Before the changes, some things could be executed twice. I argue that after the changes, some things could be executed twice or not executed at all, depending on what corruption occurs to progress from parallel un-synchronized updates.

I think you should use atomic_fetchadd_int() for progress updates and reading its current value.

update with kib's suggestions

sys/kern/kern_shutdown.c
474

This still gives a race where other thread reads progress right after your read and also starts executing shutdown_pre_sync. More, in this case both threads bump the progress indicator, so the next step (bufshutdown) is skipped.

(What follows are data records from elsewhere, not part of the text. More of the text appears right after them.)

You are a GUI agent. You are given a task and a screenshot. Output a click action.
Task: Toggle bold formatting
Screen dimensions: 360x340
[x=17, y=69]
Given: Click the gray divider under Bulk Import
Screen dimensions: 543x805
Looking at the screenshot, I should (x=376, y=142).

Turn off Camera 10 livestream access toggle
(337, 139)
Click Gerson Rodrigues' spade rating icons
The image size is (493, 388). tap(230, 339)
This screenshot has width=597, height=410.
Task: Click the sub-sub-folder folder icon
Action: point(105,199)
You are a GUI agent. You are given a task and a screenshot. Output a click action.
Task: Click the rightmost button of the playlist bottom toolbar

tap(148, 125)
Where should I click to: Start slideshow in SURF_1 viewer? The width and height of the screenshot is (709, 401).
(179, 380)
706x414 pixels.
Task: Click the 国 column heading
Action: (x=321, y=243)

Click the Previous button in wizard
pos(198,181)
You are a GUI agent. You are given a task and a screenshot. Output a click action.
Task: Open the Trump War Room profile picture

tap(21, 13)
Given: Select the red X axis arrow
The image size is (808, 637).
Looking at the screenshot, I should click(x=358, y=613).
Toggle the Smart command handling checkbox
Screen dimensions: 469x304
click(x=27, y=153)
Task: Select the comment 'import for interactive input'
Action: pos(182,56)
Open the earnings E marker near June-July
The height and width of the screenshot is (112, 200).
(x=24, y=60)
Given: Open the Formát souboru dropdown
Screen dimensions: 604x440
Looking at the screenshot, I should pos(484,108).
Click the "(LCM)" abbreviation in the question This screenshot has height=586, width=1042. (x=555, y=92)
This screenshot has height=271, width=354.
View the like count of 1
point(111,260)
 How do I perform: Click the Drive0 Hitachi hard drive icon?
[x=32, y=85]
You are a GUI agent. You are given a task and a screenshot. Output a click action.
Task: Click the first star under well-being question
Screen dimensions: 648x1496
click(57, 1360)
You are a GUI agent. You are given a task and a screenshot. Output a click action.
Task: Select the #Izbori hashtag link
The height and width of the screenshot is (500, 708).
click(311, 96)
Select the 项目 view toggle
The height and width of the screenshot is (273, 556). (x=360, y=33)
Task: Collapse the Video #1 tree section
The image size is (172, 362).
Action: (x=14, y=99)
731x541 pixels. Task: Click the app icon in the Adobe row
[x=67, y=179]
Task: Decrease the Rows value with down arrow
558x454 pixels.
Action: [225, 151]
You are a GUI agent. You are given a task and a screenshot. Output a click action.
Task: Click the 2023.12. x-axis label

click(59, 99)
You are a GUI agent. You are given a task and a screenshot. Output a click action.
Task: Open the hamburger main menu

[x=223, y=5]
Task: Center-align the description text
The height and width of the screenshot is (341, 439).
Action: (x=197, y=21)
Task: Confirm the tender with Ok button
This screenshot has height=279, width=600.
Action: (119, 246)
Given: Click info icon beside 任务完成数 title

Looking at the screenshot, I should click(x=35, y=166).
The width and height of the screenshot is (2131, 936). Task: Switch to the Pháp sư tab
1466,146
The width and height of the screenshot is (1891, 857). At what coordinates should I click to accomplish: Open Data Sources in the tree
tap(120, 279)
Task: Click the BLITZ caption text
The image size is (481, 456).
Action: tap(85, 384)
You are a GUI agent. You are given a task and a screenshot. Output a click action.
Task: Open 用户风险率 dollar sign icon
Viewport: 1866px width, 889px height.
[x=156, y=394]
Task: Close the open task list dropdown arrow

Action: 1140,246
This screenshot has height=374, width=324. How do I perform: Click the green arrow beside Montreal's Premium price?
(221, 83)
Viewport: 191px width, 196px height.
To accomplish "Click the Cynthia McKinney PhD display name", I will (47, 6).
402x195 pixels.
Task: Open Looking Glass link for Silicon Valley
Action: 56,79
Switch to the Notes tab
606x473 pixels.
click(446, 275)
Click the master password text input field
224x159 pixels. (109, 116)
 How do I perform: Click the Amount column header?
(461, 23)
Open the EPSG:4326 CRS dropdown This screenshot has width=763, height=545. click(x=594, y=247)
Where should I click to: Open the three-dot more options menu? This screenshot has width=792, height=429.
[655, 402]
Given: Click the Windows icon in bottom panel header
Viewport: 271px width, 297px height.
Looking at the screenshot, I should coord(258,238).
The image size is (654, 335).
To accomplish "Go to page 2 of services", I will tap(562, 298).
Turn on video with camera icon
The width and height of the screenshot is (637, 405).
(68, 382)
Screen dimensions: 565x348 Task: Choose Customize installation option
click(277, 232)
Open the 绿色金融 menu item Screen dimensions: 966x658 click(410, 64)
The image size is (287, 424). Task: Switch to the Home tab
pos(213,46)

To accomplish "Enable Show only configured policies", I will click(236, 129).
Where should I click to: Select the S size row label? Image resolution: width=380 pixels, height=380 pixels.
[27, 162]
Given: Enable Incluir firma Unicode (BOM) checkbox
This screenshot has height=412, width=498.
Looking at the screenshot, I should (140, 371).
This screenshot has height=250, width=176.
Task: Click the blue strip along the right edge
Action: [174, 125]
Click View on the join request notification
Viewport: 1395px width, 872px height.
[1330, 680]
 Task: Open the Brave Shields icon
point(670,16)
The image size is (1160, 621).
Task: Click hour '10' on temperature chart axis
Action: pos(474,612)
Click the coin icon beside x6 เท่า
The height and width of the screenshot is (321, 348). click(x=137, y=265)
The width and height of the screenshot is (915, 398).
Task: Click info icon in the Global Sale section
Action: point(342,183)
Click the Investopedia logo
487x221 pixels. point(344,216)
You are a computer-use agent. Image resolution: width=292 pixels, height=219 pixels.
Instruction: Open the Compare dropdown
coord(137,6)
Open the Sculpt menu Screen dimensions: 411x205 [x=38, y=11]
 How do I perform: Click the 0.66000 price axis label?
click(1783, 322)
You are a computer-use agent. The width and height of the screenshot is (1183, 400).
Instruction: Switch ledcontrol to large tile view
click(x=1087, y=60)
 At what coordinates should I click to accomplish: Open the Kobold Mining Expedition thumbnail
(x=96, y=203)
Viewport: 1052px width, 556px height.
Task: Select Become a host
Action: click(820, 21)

You should do single atomic_fetchadd at entry and then switch{} based on the returned value - 1.

But I realized that there is one more issue with this approach: one thread might start a step while previous step still did not finished in the other thread.

So the question is: why not add a single global guard at the start of kern_reboot() which would reject a second attempt to call the function? We even already have the 'rebooting' variable, which might be reused if setting is moved earlier.